After George W. Bush’s second victory in 2004, when Republicans held all three branches of government, progressive scholars and public officials began to rediscover the virtues of what Heather K. Gerken of Yale Law School, the intellectual guru of the movement, calls “A New Progressive Federalism.” David J. Barron, now a judge on the United States Court of Appeals for the First Circuit, wrote an article in Dissent after Mr. Bush’s re-election referring to “the emergence of why-go-to-Canada-when-you-have-federalism discussions within lefty circles.”

Several progressive politicians relied on these arguments, from Barney Frank’s urging the city of San Francisco to use the rhetoric of local control to resist a federal gay marriage ban to Senator Richard B. Blumenthal’s invoking states’ rights when he was the attorney general of Connecticut on issues ranging from banking regulations to banning assault weapons. In fact, you can make a credible case that the most important progressive victories in the Obama era — including health care reform and marriage equality, both originally tested in Massachusetts — emerged from the states during the Bush administration, just as Brandeis anticipated.


I suspect that the attitudinal change that Somin and Rosen noted, and which is only accelerating as the Trump administration continues to change the focus of the national government, will continue to increase. Such a change would have serious implications for both political parties, since the prime battleground for left-right debates could shift from Washington to the state capitals. Perhaps in ten years, state house elections will be as critical as today’s national races, which would in turn mean even more money being spent in local elections. Indeed, this is a trend we have also seen of late, and it’s one that challenges the two national parties to strategically apportion state support money for races that would have been much less important a decade ago.

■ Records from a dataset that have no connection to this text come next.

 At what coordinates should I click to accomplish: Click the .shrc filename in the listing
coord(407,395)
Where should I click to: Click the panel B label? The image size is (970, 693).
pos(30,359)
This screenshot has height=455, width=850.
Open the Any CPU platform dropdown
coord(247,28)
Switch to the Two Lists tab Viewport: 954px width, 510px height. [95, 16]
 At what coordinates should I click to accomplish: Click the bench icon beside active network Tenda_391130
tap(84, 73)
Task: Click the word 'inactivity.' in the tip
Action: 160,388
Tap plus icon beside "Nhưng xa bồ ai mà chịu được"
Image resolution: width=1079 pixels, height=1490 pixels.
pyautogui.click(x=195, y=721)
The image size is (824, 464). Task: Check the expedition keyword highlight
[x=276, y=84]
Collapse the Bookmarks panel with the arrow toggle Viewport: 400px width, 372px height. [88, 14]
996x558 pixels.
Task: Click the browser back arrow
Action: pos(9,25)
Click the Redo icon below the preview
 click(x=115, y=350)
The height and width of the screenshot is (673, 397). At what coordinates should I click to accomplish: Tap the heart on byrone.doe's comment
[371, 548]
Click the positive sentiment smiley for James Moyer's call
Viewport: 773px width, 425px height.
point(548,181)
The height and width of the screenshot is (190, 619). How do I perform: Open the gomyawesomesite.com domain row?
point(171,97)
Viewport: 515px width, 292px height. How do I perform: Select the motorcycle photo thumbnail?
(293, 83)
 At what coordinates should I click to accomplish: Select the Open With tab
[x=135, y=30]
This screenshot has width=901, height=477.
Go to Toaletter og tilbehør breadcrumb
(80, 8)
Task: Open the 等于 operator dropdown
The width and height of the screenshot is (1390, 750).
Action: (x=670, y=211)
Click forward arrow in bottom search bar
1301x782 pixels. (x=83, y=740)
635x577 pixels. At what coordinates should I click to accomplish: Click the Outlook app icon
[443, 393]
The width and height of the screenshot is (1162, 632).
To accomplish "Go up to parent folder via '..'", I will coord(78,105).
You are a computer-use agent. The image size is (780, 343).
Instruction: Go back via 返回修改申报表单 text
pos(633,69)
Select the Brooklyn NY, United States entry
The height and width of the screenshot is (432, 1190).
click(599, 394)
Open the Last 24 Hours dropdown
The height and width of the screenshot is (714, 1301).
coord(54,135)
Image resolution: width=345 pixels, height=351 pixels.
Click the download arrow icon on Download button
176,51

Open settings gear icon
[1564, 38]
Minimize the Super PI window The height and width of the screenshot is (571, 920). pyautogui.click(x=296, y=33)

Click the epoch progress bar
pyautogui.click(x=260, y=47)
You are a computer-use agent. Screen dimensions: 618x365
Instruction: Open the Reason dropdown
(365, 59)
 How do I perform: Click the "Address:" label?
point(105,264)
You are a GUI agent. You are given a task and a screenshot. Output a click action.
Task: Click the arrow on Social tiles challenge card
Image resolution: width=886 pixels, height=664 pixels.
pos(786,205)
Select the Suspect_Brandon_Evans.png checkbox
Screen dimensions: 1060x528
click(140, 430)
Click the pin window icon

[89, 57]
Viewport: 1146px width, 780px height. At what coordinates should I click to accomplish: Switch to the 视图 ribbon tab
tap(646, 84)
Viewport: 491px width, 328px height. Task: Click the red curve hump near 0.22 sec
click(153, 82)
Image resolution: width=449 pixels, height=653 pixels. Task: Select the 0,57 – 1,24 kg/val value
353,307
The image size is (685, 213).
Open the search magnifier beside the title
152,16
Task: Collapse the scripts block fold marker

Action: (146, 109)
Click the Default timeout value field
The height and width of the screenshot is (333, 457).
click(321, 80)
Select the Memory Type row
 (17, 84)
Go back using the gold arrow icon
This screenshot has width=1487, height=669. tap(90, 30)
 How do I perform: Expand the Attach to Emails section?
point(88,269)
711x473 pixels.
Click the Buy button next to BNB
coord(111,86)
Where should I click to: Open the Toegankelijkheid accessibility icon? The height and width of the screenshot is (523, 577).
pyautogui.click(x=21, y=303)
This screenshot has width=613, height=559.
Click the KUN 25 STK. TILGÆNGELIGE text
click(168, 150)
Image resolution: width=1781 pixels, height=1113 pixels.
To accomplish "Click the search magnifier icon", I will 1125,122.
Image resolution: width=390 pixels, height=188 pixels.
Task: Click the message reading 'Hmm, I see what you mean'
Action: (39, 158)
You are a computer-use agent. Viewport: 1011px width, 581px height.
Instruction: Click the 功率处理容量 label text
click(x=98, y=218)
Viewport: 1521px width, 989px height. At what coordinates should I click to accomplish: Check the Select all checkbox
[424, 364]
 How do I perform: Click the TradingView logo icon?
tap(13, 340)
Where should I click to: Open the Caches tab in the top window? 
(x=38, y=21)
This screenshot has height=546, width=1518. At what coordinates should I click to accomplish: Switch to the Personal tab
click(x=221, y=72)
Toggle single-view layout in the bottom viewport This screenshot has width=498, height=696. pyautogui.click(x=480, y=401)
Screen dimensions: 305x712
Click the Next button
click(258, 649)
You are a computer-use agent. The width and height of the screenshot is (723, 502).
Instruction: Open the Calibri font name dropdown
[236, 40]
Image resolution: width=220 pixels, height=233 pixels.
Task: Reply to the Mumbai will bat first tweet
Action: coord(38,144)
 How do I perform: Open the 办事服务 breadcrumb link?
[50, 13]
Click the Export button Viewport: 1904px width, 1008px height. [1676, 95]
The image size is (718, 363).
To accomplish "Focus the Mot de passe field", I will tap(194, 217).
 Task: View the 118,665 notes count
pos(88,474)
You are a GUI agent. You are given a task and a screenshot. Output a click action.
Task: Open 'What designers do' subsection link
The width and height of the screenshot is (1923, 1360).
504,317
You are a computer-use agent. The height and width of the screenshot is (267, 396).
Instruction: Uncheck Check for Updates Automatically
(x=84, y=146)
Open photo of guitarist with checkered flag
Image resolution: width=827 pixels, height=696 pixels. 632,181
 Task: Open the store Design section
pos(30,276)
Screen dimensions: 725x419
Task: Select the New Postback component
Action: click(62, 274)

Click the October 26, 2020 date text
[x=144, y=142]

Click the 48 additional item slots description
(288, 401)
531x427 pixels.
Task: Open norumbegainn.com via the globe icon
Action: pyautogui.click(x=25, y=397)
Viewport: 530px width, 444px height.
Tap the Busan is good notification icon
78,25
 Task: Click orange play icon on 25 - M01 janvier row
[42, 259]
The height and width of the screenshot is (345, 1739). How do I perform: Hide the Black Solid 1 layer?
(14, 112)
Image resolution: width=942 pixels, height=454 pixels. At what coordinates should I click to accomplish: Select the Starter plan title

In sum, one of the amazing ironies of this current GOP administration might be that it shifts the locus of the modern Federalist movement from right to left. A major determinant of this possibility will be the tax law challenges, of course. Should states like California and New York successfully undercut the 2017 GOP tax package, we will soon see a significant refocusing of liberal money and labor from the national discourse and out to the newly-emboldened state capitals willing to take up the battle against the conservative agenda.